The information obtained about an individual through SNP-array genotyping is substantially greater than what is gathered using forensic STR genotyping. The STRs chosen for forensic identification were picked explicitly to be uninformative about an individual’s health, ancestry, or behavior. SNP-array genotyping, however, can be highly informative about these features. Furthermore, it is possible to infer the identity of SNPs not genotyped on the array from those that were genotyped, through a process known as imputation. This means a remarkable amount of an individual’s genetic information can be determined using SNP-array genotyping.
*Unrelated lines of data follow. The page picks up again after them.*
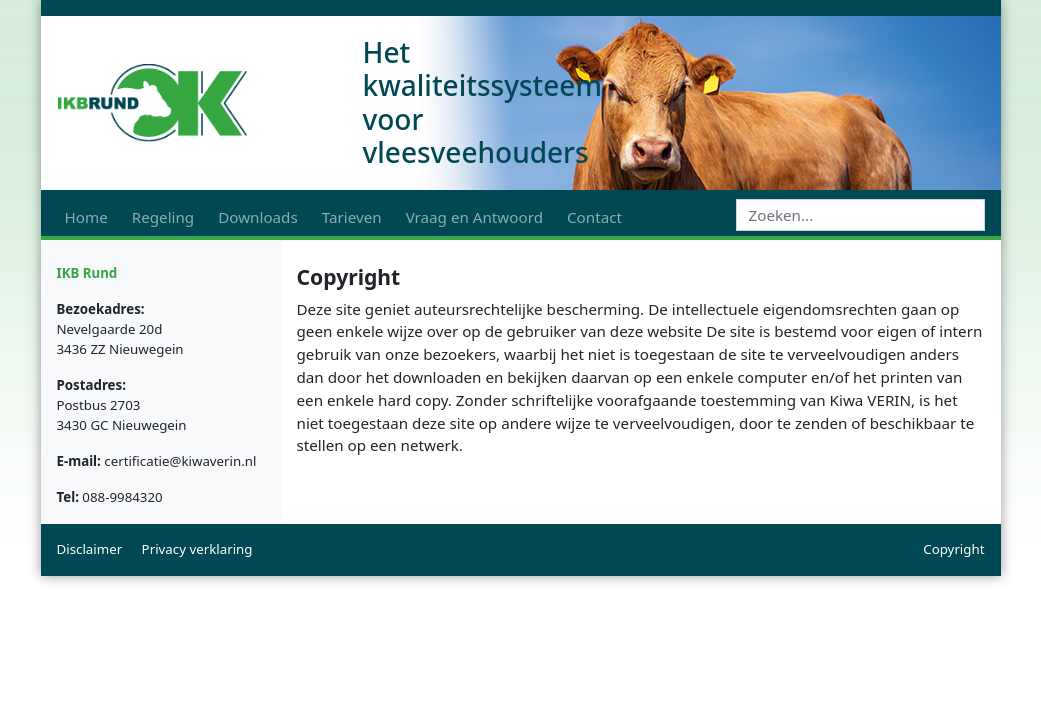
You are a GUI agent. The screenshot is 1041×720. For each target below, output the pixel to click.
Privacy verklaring (197, 549)
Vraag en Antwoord (474, 217)
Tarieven (352, 217)
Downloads (258, 217)
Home (86, 217)
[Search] (860, 215)
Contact (594, 217)
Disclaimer (90, 549)
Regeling (163, 217)
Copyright (953, 549)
Common Sources of Error in Genotyping

Similar sources of error are shared between sequencing and genotyping technologies.[4] For example, genotyping errors are often caused by the low quality and low quantity of DNA samples. DNA that is old, degraded, or exposed to chemical contaminants is likely to result in numerous errors during genotyping. Similarly, DNA samples that include contaminating DNA from other individuals or other organisms can produce inaccurate results. A small quantity of the DNA itself will also produce poor genotyping results.

In some cases, chemistry-based methods can be used to increase the amount of DNA in a sample before genotyping (PCR amplification). While generally an accurate process, these methods do have the potential to introduce artificial changes in the DNA sequence, producing errors during genotyping. There is also the opportunity for human error, such as sample mix-up, sample contamination, or mistakes during the genotyping process.

Common approaches to overcome genotyping errors involve adequate technician training, standardization of protocols, and regular internal validation. Additionally, regenotyping samples as technical replicates can catch potential errors and provide multiple reads of the same site in order to determine a consensus genotype. There is, however, a balance between cost and accuracy when deciding how many replicates are necessary to perform.